Equity is the market value of your home minus what you owe on it. For example, if your home is currently worth $110,000 and you have a mortgage balance of $70,000, then your equity is $40,000.

Your home equity rises not just because you're paying down your mortgage. Over time, the market value of your home will more than likely increase, or "appreciate"—further adding to your equity. For an idea of how much the property in your neighborhood has been appreciating, talk to your real estate agent.

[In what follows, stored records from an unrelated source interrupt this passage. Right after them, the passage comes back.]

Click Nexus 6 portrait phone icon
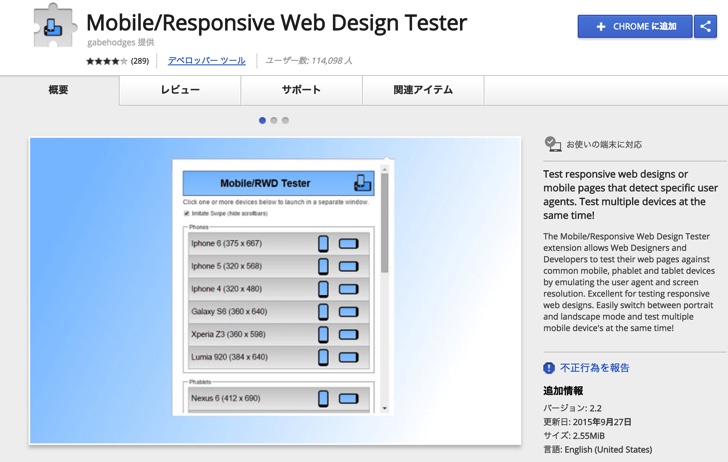This screenshot has height=462, width=728. click(323, 399)
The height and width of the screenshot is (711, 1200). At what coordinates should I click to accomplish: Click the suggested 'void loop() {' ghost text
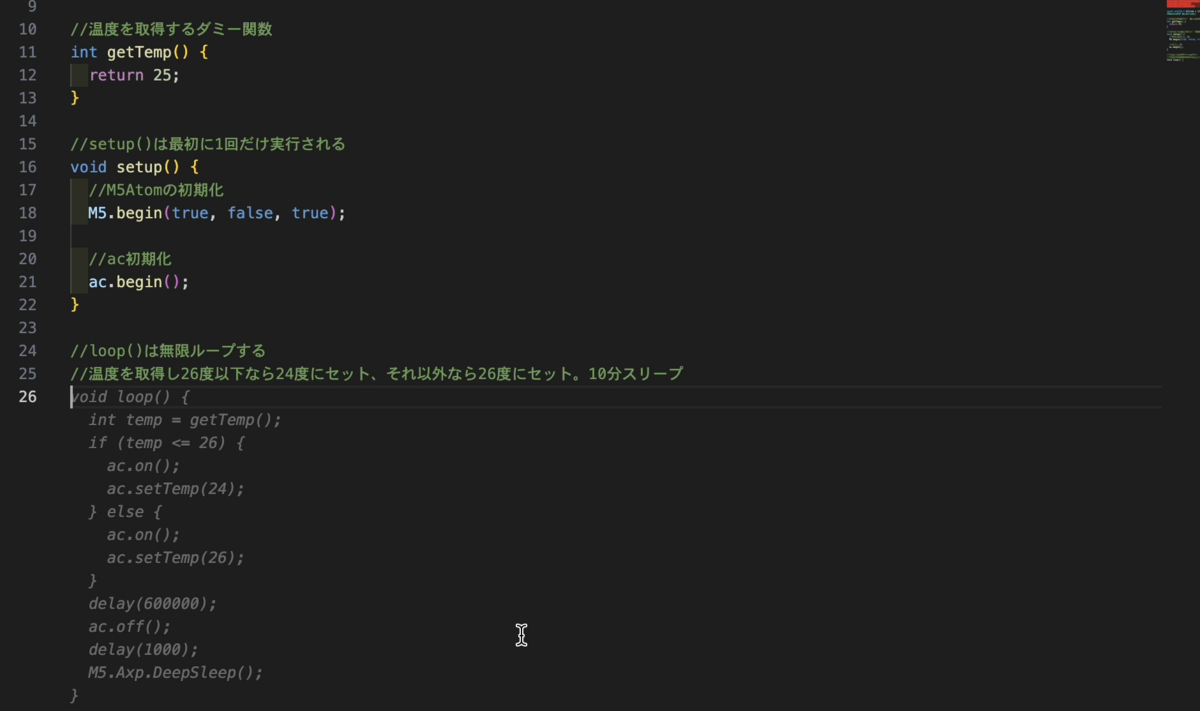(130, 397)
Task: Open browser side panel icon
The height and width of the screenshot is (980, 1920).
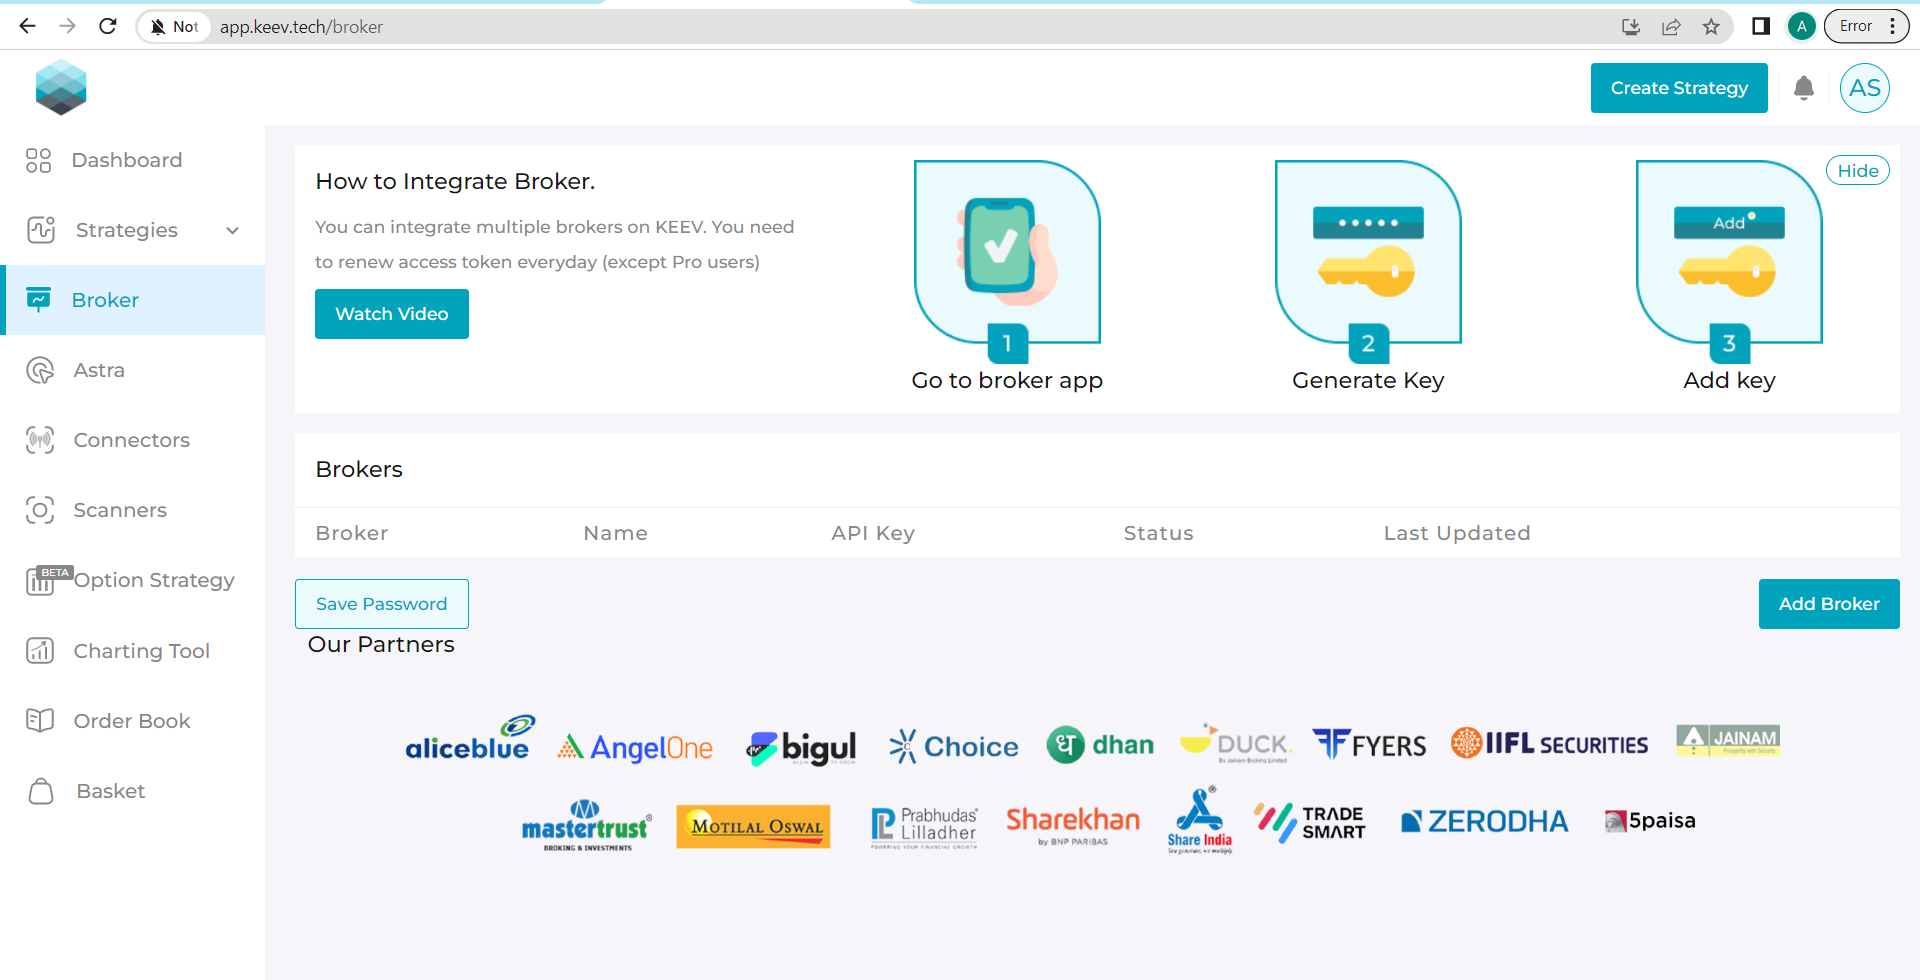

What can equity do for you?
Equity doesn't just have to sit there, looking good on paper. You can actually use it like money in the bank by:

Borrowing against your equity. You can take out a home equity loan (also called a second mortgage) to pay for whatever you choose. The interest is usually tax deductible, which is something you can't say about credit cards. Some examples of ways you can use home equity loans are:

• Consolidating debts
Home improvements
• Your kids' college education
• High-priced goods such as cars or boats
• Starting your own business
• Medical or other emergencies
A word of caution: Since your house is the collateral in a home equity loan, you can lose your home to foreclosure if you can't repay the debt.

Trading down. Let's say years from now your home is worth $200,000. Should you decide you could live in a smaller, less-expensive dwelling, you can "trade down" to a $100,000 home. Then you'll have access to $100,000 in tax-free profits. (See Taxes for details.) It's a nice way to supplement other income upon your retirement. Contact your tax advisor for details.